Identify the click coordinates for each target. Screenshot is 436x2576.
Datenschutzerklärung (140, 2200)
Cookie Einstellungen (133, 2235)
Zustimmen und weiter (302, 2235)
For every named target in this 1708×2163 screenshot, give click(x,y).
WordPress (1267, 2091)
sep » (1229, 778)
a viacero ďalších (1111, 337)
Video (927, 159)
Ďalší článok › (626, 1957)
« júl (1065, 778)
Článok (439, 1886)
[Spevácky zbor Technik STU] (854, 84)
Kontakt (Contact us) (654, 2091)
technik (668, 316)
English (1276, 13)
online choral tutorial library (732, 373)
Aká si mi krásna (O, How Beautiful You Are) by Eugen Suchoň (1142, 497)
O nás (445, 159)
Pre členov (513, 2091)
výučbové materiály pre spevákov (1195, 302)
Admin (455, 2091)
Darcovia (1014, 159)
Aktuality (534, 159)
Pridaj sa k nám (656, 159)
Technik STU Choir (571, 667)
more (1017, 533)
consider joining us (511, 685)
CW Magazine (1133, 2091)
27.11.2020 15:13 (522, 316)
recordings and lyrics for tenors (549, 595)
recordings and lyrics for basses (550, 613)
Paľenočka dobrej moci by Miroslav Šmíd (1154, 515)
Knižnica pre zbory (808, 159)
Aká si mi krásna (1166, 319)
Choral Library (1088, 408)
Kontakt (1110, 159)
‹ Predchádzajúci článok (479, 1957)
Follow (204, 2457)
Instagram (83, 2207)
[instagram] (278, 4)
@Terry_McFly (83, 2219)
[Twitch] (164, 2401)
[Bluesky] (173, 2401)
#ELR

Required action.
Select the lines from the entries that include the word "lyrics".

Task result.
recordings and lyrics for tenors (549, 595)
recordings and lyrics for basses (550, 613)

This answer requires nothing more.